Em nota divulgada pelo Ministério das Relações Exteriores na terça-feira (05/10), o Brasil advertiu que o presidente Nicolás Maduro deve respeitar o resultado das eleições parlamentares venezuelanas que ocorreram em dezembro, na qual a oposição conquistou maioria na Assembleia Nacional.
"Não há lugar, na América do Sul do século 21, para soluções políticas fora da institucionalidade e do mais absoluto respeito à democracia e ao Estado de Direito", disse o governo brasileiro na nota.
O documento foi divulgado pouco depois da posse dos novos deputados, que foi marcada por momentos de tensão quando policiais tentaram impedir a entrada de um grupo de 20 parlamentares oposicionistas na Assembleia. Um dos deputados afirmou que foi agredido por um policial. A posse também ocorreu após o Judiciário venezuelano, controlado pelos chavistas, ter impugnado de maneira controversa a candidatura de três opositores – o que tirou a maioria de 2/3 da Assembleia que o bloco antichavista havia conquistado.
Na mesma nota, o governo brasileiro afirmou que “confia, igualmente, que serão preservadas e respeitadas as atribuições e prerrogativas constitucionais da nova Assembleia Nacional venezuelana e de seus membros, eleitos naquele pleito".
Para o professor de relações internacionais Oliver Stuenkel, da Fundação Getúlio Vargas, o tom da nota foi provavelmente o mais duro já emitido com relação ao governo da Venezuela. “No sentido diplomático, não se tem notícia até hoje de uma nota assim do governo brasileiro para Caracas”, afirma.
Maior pragmatismo
No fim de novembro, o governo brasileiro já havia divulgado uma nota comentando a morte de Luis Manuel Díaz, dirigente do partido Ação Democrática (AD), durante um comício eleitoral no Estado de Guárico.

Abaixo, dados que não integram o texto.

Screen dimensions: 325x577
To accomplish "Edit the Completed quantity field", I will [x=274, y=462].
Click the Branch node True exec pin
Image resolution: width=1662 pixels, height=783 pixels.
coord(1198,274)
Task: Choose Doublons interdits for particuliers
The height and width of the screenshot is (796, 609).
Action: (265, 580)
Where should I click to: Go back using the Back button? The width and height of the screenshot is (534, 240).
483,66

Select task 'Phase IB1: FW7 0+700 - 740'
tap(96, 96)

A oposição venezuelana responsabilizou o governo pelo crime. À época, o Itamaraty afirmou que era “da responsabilidade das autoridades venezuelanas zelar” para que o processo eleitoral que (...) transcorresse de “forma limpa e pacífica”, mas encerrou o texto de maneira mais conciliadora do que na nota divulgada na terça-feira.

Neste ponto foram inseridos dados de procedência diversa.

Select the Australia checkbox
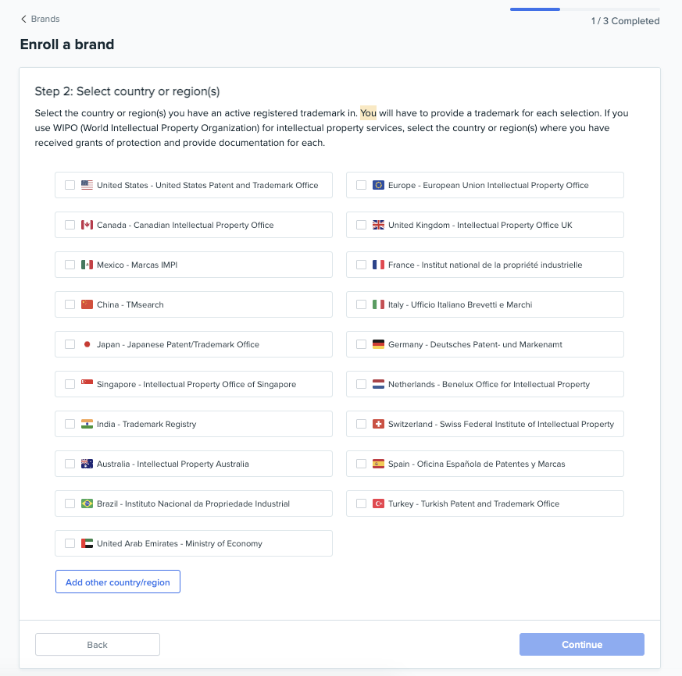This screenshot has width=682, height=676. pyautogui.click(x=70, y=464)
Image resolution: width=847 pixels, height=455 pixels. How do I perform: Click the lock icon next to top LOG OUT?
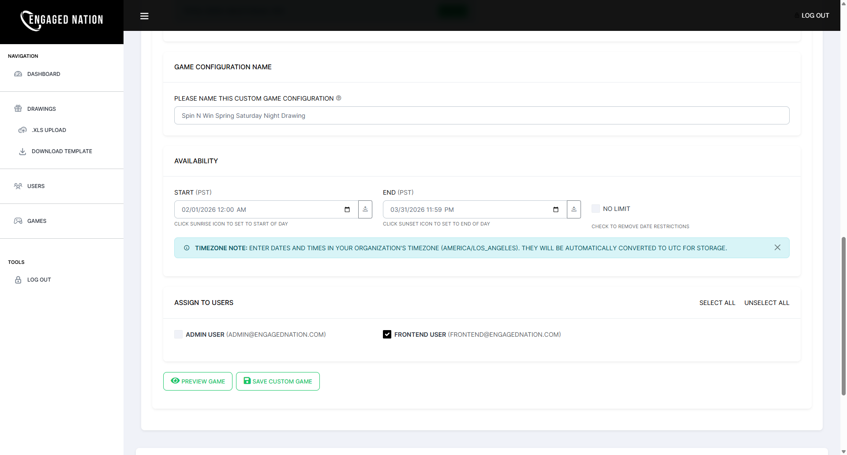796,15
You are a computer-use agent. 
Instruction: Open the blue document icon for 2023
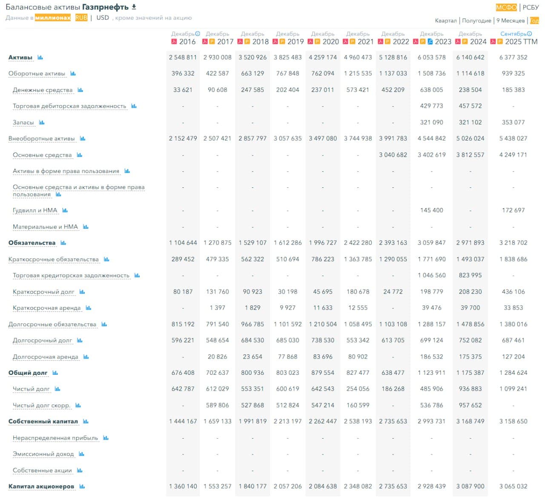430,42

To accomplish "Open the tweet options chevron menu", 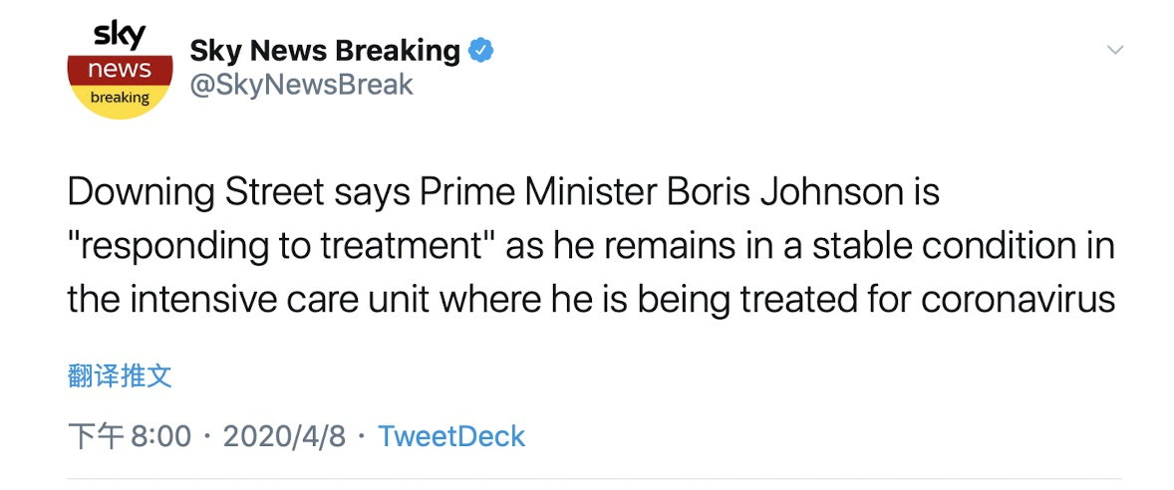I will pos(1116,50).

Em dezembro, no entanto, o governo Dilma Rousseff saudou as declarações de Maduro de que os chavistas iriam respeitar o resultado das urnas. Mas a posição brasileira foi posta à prova conforme o governo bolivariano começou a tomar medidas para sabotar o resultado do pleito, como o esvaziamento dos poderes da Assembleia por meio de decretos e o relançamento de um velho projeto de um Parlamento Comunal, que oposicionistas acusam de ser uma tentativa de criação de um poder paralelo.
Semanas depois, o Brasil, sob pressão do Paraguai e do Uruguai, concordou em incluir no documento da última reunião de cúpula do Mercosul uma proposta para a criação de uma comissão para monitoramento da questão dos direitos humanos no bloco. O plano desagradava à Venezuela, que já foi condenada seguidas vezes por violações em um órgão similar da Organização dos Estados Americanos (OEA).
Para Oliver Stuenkel, os recentes acontecimentos na Venezuela devem provocar uma mudança na maneira com que o Brasil lida com Maduro: “O Brasil está endurecendo. Havia um alinhamento quase ideológico com a Venezuela, mas o Brasil também observa que tem muitos investimentos no país vizinho, e que as medidas de Maduro estão desestabilizando o Estado e que a situação pode resultar em alto risco de violência. O Brasil está passando a adotar uma posição mais pragmática.”
Custo político
Para Stuenkel, a posição brasileira de anuência em relação ao regime chavista também se complicou com a mudança de posicionamento da Argentina, que, após a eleição de Mauricio Macri para a Presidência, passou a criticar Maduro.
“O custo político de apoiar a Venezuela está ficando muito caro. Se a situação na Venezuela ficar mais violenta, a liderança regional do Brasil vai ser questionada e vista como um fracasso. O Brasil vai acabar ficando isolado na sua posição. O governo está começando a ver isso, e também avalia que é possível que numa eventual queda de Maduro tenha que lidar com os oposicionistas, que ainda se ressentem do apoio que o Brasil concedeu para Chávez e Maduro nos últimos anos”.
Já Thiago Gehre Galvão, professor-adjunto do Instituto de Relações Internacionais da Universidade de Brasília (UnB), afirma que a posição brasileira não deve se modificar num futuro tão próximo.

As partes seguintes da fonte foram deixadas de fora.